此方


捕らわれてどのぐらいの時間が過ぎたのか。次第にあの男に全てを委ねてしまってもいいかと思えた。
やることはどうせどこへ行こうが変わらない。古きものを討つだけ。
たとえ利用されようがそれは変わらない。

そう考えていた頃、男の目的が私を使って古きものを討つのではない事がわかってきた。
私の血を使い古きものを使役する事は最終的な目的ではない。更に古きものの血を私に与えるために、古きものに人を喰わせた。
人が人を滅ぼすのは己のため。だがそれは人同士のもの。
だが男は人を餌にし人外へ与えた。
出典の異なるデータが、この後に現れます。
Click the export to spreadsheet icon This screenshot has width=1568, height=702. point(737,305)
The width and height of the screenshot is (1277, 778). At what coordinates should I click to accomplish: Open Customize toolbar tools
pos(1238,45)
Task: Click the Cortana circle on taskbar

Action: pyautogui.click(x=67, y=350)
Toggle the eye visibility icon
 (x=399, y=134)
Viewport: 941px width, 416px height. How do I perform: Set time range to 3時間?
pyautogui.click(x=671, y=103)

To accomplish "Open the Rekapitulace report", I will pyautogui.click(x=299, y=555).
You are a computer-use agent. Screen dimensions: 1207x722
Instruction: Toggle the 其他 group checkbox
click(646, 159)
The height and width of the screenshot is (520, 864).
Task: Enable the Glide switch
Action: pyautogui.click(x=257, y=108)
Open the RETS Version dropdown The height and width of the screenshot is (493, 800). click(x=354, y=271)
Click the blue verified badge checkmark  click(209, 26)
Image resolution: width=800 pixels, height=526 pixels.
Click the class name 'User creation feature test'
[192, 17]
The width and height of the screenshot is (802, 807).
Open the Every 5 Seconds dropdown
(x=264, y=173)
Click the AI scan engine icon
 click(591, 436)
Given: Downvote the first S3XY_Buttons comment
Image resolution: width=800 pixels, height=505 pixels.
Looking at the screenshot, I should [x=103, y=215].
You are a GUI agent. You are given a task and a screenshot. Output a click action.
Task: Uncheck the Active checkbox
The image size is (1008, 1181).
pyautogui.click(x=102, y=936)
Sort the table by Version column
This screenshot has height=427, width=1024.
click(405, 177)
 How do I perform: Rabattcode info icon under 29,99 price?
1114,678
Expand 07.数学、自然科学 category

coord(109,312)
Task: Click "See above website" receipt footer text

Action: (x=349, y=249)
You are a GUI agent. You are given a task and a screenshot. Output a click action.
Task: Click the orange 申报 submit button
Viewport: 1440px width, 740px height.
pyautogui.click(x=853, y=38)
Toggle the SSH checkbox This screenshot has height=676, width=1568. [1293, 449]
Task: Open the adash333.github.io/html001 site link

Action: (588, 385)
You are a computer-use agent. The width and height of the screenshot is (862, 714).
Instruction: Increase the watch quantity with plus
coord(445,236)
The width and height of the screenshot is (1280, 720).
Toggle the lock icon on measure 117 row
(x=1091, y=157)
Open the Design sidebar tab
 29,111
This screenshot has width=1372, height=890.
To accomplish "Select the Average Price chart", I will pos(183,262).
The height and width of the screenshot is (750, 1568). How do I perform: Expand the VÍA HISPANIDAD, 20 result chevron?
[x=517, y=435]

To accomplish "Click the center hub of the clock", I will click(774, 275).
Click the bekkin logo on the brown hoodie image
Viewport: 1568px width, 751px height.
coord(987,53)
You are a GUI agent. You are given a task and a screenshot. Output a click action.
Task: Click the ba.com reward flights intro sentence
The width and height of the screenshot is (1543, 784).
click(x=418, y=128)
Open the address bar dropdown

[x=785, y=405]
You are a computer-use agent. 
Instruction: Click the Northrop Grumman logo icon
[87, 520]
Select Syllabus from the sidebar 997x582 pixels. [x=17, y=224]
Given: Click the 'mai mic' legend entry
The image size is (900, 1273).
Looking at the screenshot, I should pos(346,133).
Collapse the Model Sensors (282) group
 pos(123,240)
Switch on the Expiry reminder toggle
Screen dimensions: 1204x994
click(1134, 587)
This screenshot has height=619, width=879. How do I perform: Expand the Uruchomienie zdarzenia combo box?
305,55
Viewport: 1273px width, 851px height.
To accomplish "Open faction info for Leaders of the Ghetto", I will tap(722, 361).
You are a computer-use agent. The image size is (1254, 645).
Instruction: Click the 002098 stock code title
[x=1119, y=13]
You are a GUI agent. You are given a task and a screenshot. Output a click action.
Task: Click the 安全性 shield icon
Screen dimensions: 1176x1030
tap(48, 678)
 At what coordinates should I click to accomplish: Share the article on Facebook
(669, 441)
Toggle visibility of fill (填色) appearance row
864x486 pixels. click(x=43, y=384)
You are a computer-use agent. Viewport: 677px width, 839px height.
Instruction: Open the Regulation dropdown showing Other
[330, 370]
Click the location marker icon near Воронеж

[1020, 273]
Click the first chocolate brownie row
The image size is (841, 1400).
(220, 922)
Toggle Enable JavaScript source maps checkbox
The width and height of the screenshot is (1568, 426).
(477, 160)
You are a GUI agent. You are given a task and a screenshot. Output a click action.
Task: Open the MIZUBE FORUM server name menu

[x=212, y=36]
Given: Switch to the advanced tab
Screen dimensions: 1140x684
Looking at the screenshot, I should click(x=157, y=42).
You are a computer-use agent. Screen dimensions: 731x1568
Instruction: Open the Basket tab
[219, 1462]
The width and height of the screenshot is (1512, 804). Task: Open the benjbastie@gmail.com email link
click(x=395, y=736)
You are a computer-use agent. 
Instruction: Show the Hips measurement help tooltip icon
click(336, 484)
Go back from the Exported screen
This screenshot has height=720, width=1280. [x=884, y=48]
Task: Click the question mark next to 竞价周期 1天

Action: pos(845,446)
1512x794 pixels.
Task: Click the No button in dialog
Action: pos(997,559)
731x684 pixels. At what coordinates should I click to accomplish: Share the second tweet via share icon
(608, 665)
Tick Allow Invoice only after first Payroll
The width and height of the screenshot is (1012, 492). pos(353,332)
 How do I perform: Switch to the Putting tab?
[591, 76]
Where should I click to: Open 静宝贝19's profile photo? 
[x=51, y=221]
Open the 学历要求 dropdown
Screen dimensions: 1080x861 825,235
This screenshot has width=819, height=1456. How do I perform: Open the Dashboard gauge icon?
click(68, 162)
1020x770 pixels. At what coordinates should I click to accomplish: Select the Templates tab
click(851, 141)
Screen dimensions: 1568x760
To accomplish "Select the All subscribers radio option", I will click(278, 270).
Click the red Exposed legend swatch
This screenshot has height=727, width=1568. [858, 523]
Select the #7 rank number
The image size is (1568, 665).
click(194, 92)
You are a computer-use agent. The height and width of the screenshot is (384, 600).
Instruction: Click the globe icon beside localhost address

人であるにも関わらず手段を選ばずに行った行為に怒りを覚えた。
そして私は男の名を呼ぶようになった。


「小夜」

文人は私が目覚めるのを待ち、私に意味もなく話しかける。
私の意識があるかないかは関係なく触れる。
目覚めるとまた文人は私の頬を撫でていた。

「触れるな」

幾度となく言ってきた言葉だが聞き入れられた事はない。
視線は俯けたまま文人の手が離れるのをただ待つ。文人の手は冷たく、感触だけが残る。

「なぜ触れる」
「小夜から話してくれたのは初めてだね」

指先が頬から髪に移動し指先に絡ませる。
言っても無駄だ。ずっと私に触れ続ける。それ以上口を開く気になれずに目を閉じた。

「小夜を確かめたいんだ」

指先が頬に戻り輪郭をなぞっていき反対側の頬を撫でられる。

「小夜は古きものなのにこちらに在る。なぜだろうね」

指先が首筋をなぞり胸元で止まった。目を閉じているが衣服の留め具を外しているのはわかる。

「見た目は人と変わらない。でも傷はすぐ治る。何年生きているのかもわからない」

薄く目を開けると衣服の留め具が全て外されていた。
顎を指先が擦り上向かせられ文人の顔が寄せられた。

「僕もどうして触れたいのかはわからないんだ」
「無駄な話をしていたわけか」
「小夜が話し掛けてくれて嬉しかったから」

嬉しいと言われても理解できない。得体の知れない。底が見えない。
私の知る感情ではこの男の言動に当てはまるものはなく困惑する。

「無駄なんかじゃない」

指先は顎から首に下がり身体の中央に線を引くようになぞっていく。腹部まで下がると一度離れ、胸に触れた。

「僕の名前を呼んだ時から小夜は僕の事を考えている。それはこうして会話したからだ」
「何の意味がある」

胸に触れた手はそれ以上動かずにただ触れるだけだった。
寄せられた顔に笑みが浮かぶ。
答える気がないような態度に微かな怒りを覚えた。

「それでいいよ、小夜。僕だけに向けて」
「……文人」

文人の真意には触れられない。文人は私に触れるのにそこに温もりはなかった。
確かに人の世にいるのに文人とはその感覚が薄くなる。
だから私は私のままで在りたいと願うだけ。
文人の真意がわからずとも私は変わらない。